Segue la lista delle vittime:
n° 2 punte HSS (quelle apposite per acciaio) da 1mm;
n° 3 punte (HSS della Fisher e non) da 2mm;
Le punte da 1 millimetro col quale volevo farmi strada (il buco occorrente era da 3mm) si sono spezzate dopo un paio di minuti di utilizzo, scalfendo a mala pena la superficie (e non era una citazione, era lo stato dei fatti -_-).

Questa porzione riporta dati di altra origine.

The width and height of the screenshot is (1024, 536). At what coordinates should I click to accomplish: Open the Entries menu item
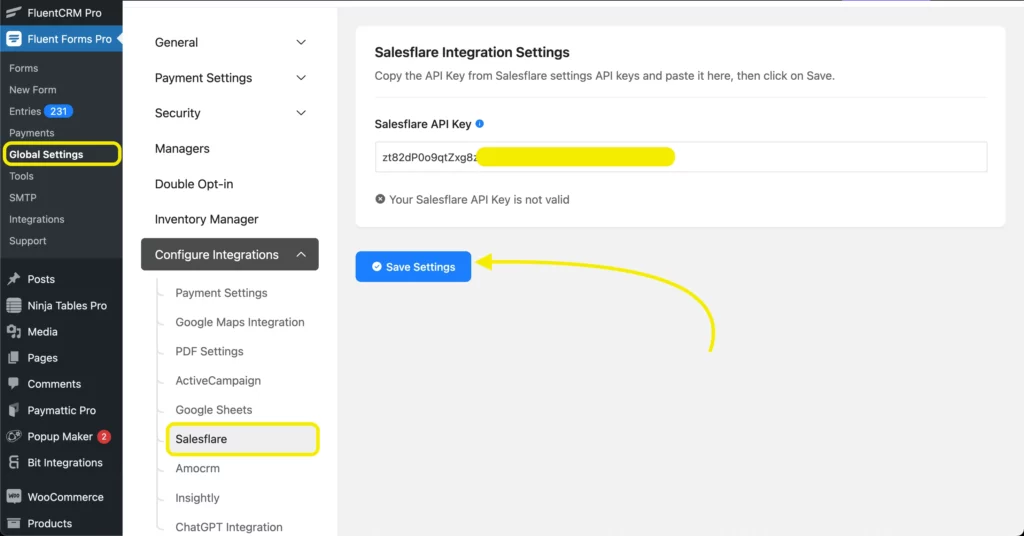click(26, 111)
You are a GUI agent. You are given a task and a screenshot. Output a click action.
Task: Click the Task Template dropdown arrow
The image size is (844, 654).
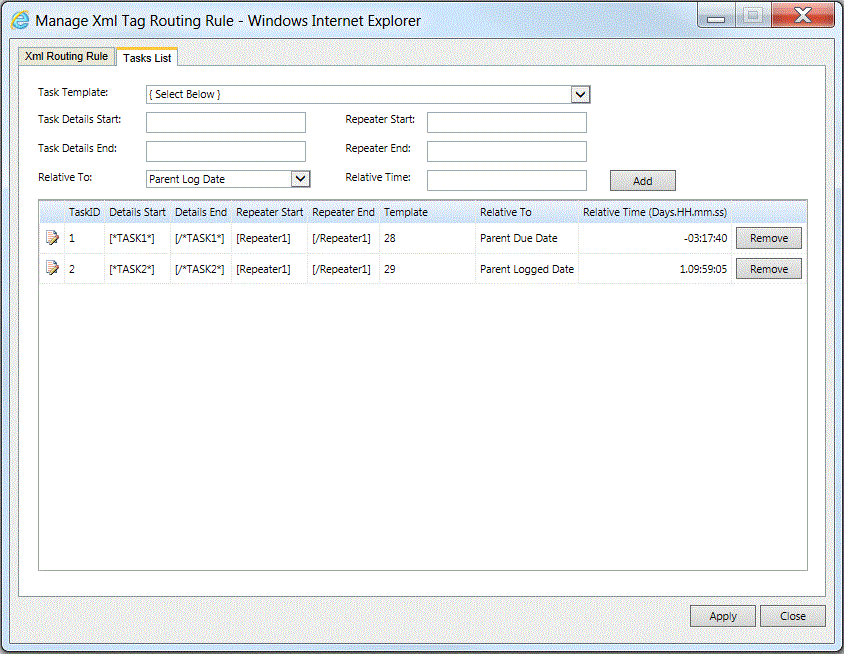pos(580,94)
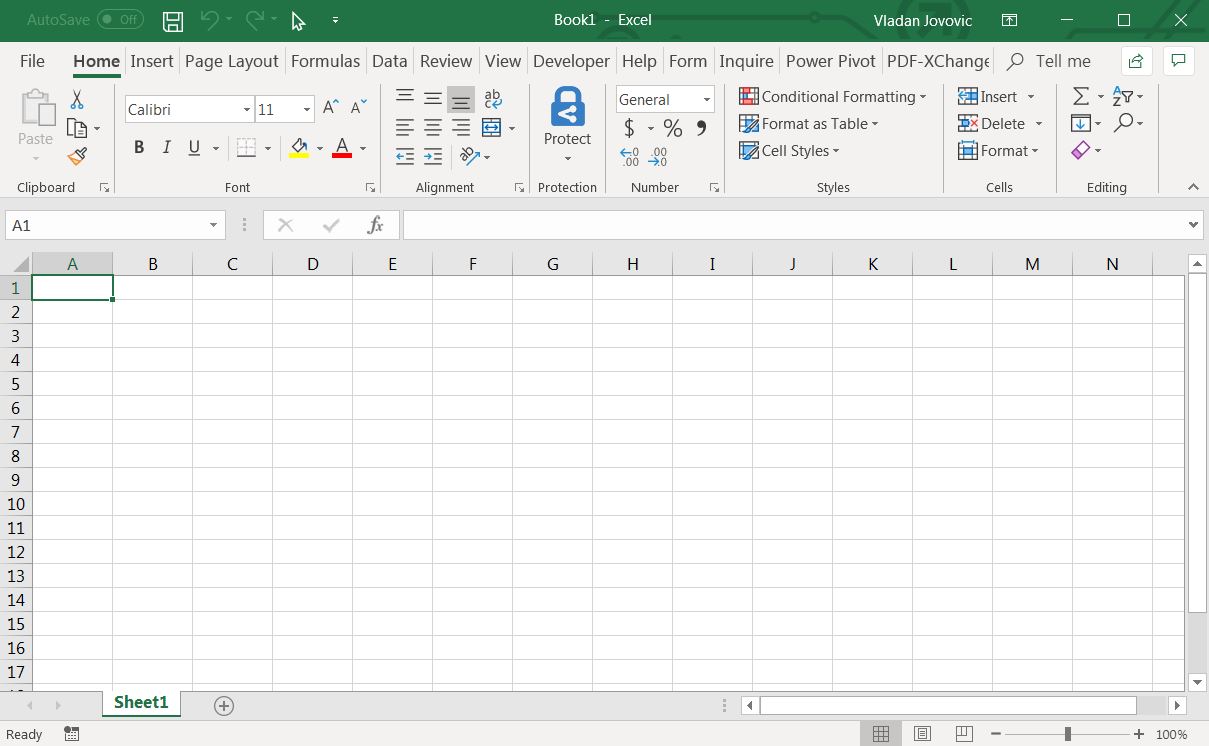Click Increase Font Size icon
Screen dimensions: 1209x746
tap(331, 108)
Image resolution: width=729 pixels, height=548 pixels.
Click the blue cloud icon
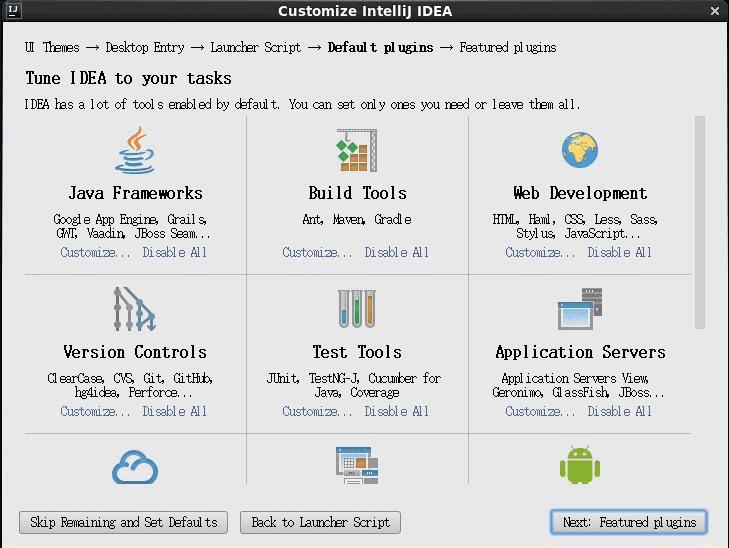coord(135,466)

Le punte da 2mm hanno subito sorte simile: due erano di marca ignota, una ha perso il filo dopo pochi minuti e non era neanche piu' buona per forare il cartone, una si e' letteralmente sciolta (era diventata piatta in punta) nonostante avessi tenuto sotto controllo i giri del trapano (anche perche' non e' la prima volta che foro l'acciaio). La prima della Fisher ha cominciato a farsi strada, e stupidamente preso dall'euforia ho evidentemente pigiato troppo, spezzandola... con la seconda finalmente i buchi erano fatti. La punta da 3mm ha avuto pochi problemi a farsi strada, sempre lentamente, nei fori ormai creati.
Tempo trascorso per fare 2 stupidissimi fori: 3 ore circa, includendo il cercare in giro per casa tutte le punte necessarie e tutto il tempo (tanto) necessario per forare l'acciaio/gundanium (raffreddando la punta con l'acqua ogni minuto circa, anche meno).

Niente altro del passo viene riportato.